#### Answer

$f(x)=(x-1)(x+5)(x+4)$
Real Zeros: $-5,-4,1$ and all with multiplicity $1$.

#### Work Step by Step

Let us consider that $m$ is a factor of the constant term and $n$ is a factor of the leading coefficient.
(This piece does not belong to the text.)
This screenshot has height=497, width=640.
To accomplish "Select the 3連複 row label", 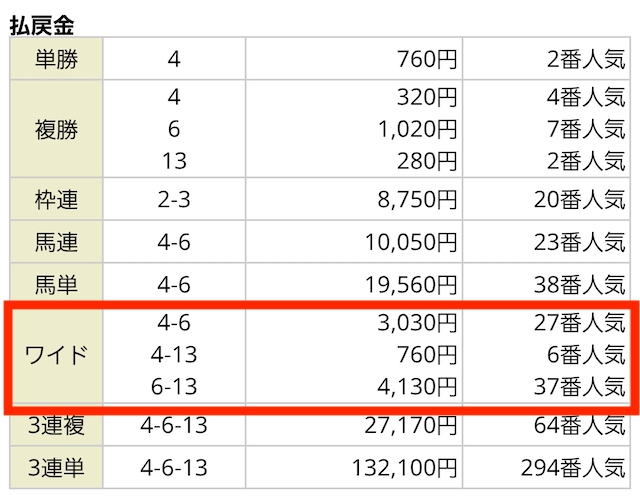I will [56, 425].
Then the potential zeros can be expressed by the possible combinations as: $\dfrac{m}{n}$.
We see from the given polynomial function that it has at most $3$ real zeros as degree is $3$.
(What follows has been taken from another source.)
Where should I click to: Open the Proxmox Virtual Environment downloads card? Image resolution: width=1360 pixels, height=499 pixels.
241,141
The possible factors $m$ of the constant term and $n$ of the leading coefficient are: $m=\pm 1, \pm 2, \pm 3, \pm 6$ and $n=\pm 1$
Therefore, the possible rational roots of $f(x)$ are:
$\dfrac{m}{n}=\pm 1, \pm 2, \pm 3, \pm 6$
We test with synthetic division: we will try $x-1$.
$\left.\begin{array}{l}
1 \ \ |\\ \\ \\ \end{array}\right.\begin{array}{rrrrrr}
1 & 8 &11&-20\\\hline
&1&9 &20\\\hline
1&9 &20& |\ \ 0\end{array}$
Thus, we have: $f(x)=(x-1)(x^2+9x+20) \\=(x-1)(x+5)(x+4)$
Real Zeros: $-5,-4,1$ and all with multiplicity $1$.